Gute Seiten, schlechte Seiten

Mein Buchhändler zu sein, stelle ich mir im Großen und Ganzen sehr angenehm vor. Jeder kennt den kleinen runden Mann und seine Frau und – was eigentlich viel erstaunlicher ist – auch die beiden kennen alle. Sie müssen riesige geheime Kapazitäten in ihren Gehirnen haben, sie merken sich alle, die hier leben – und damit meine ich, dass sie mindestens etwas Persönliches über sie wissen und im richtigen Moment abrufen können. Mir ist völlig unbegreiflich, wie sie sich das merken können, denn sie kennen zusätzlich auch noch alle Bücher.

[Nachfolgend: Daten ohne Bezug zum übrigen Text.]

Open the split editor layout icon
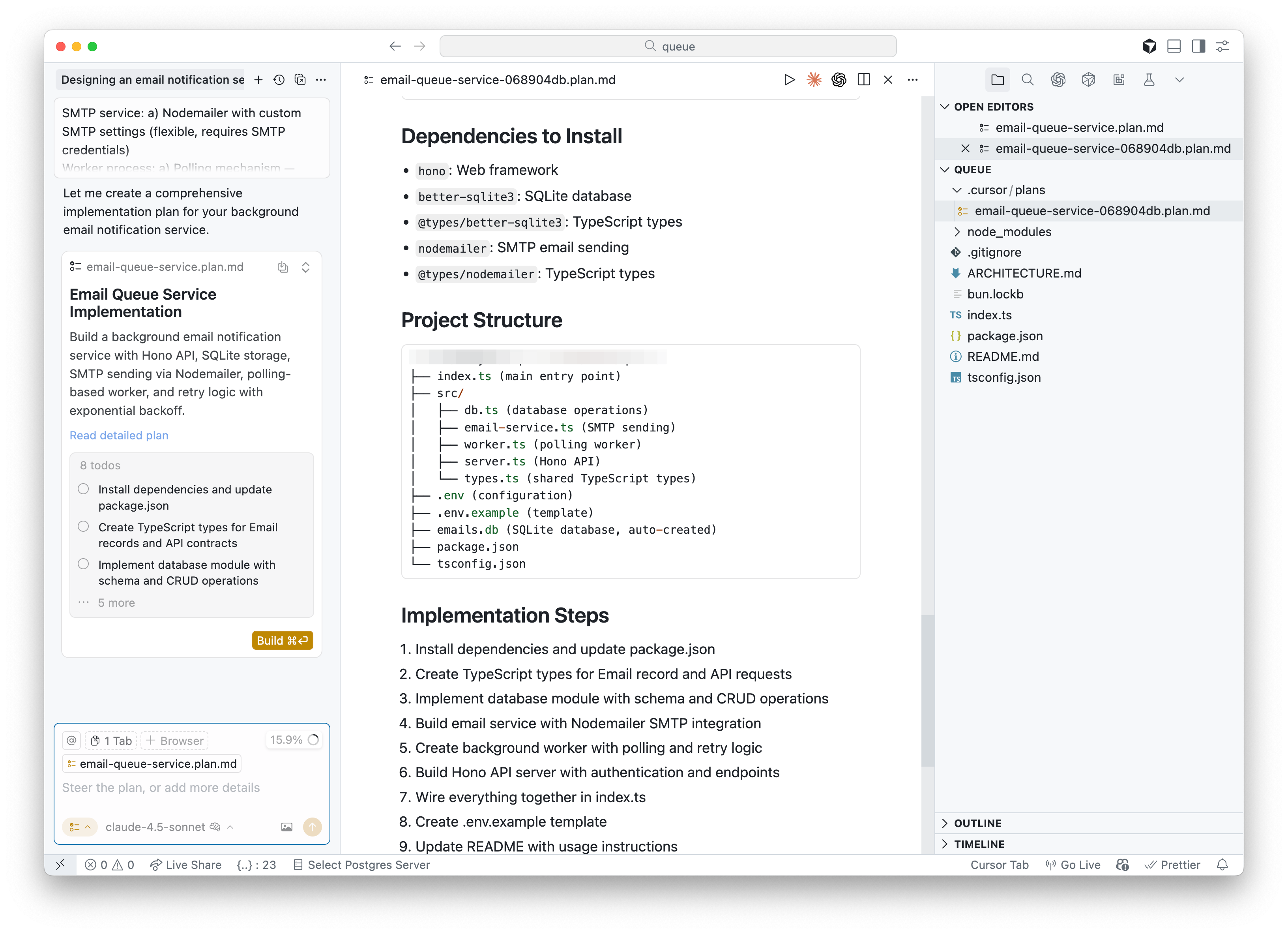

Na gut, das ist übertrieben, aber nur wenig. Sie kennen fast alle Inhalte der Bücher, die sich in ihrem Laden bis unter die Decke stapeln. Und sie sind immer dazu aufgelegt, über diese Bücher zu sprechen. Über den Autor: »Ach, von dem habe ich noch dies und das und jenes, hast du das gelesen? Mir gefiel dies besser als das, aber toll ist jenes.« Und über Verlage: »Bei Tralala ist ja Derundder weg und dafür Dieunddie gekommen, bin gespannt, ob man das am kommenden Programm merken wird.« Sie mögen, wie alle, die Frankfurter Buchmesse nicht und die Leipziger sehr wohl und Gespräche mit der Buchhändlerin sind immer ganz besonders interessant, weil ihr Deutsch sehr eigen ist und viel Spielraum für Interpretationen des Gesagten lässt.
Im Laden, der – das einzige Manko dieser Zauberwelt – so klein ist, dass man nichts selber suchen kann, steht immer eine Schale mit Süßigkeiten, eine kleine, aber effektvolle Kundenbindung, die andere Einzelhändler in der Straße längst nachahmen. Wenn ich möchte, kann ich mich so von Buch zu Blume zu Spielwaren durchfuttern.
Nur selten hält sich nur ein Kunde im Geschäft auf, meistens drängeln sich zwei oder drei auf der winzigen Fläche, im Sommer wartet man lieber draußen, bis man an der Reihe ist, und das kann dauern, denn jeder Kunde wird gleichermaßen gut und ausführlich beraten. Man braucht also Zeit, um hier Bücher zu kaufen, aber während man so vor sich hin wartet, kann man der halbstarken Spatzen-Gang beim Kirschenklauen zusehen und schämt sich währenddessen zu Recht für jedes einzelne Buch, das man im Versand bestellt hat, statt es hier zu kaufen. Es scheint also ein perfekter Job, dieses besondere Buchhändlerpaar zu sein. Zumindest solange man vergisst, wie viele schlechte und furchtbar langweilige Bücher die beiden neben den wenigen schönen und wichtigen verkaufen und zumindest querlesen müssen. Und dass sie beim Gespräch darüber nicht schmerzverzerrt aufschreien und abraten, sondern so tun, als ob jedes gewünschte Buch lesenswert sei. Glaubhaft. Das ist die hohe Kunst des Buchhändlerpaares und ich vermute, sie kompensieren das mit sehr, sehr eigenartigen Albträumen von Daniel Kehlmann als verliebtem Vampir. Voll Grusel!